DATA SUPPLIED:
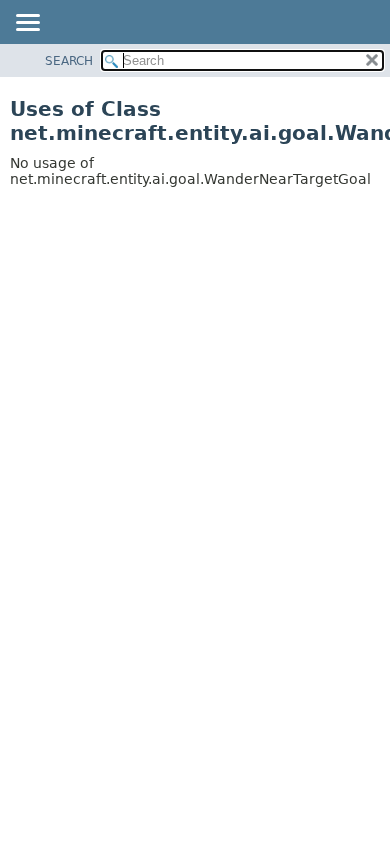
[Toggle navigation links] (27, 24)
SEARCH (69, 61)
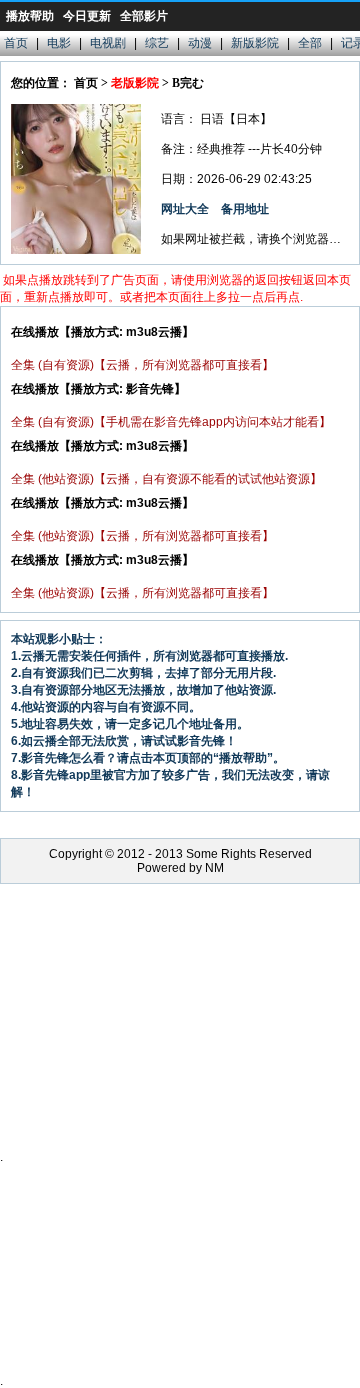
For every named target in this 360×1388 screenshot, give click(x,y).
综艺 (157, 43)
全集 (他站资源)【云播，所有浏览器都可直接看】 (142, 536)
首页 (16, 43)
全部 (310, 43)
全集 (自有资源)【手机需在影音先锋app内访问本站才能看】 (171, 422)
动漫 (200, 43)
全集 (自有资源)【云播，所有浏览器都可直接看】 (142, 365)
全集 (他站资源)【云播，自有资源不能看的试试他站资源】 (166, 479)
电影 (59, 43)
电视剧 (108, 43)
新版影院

WORK TO COMPLETE: If a line in the entries above holds the word "所有浏览器都可直接看", count it; then report the total alone.

EXERCISE RESULT: 2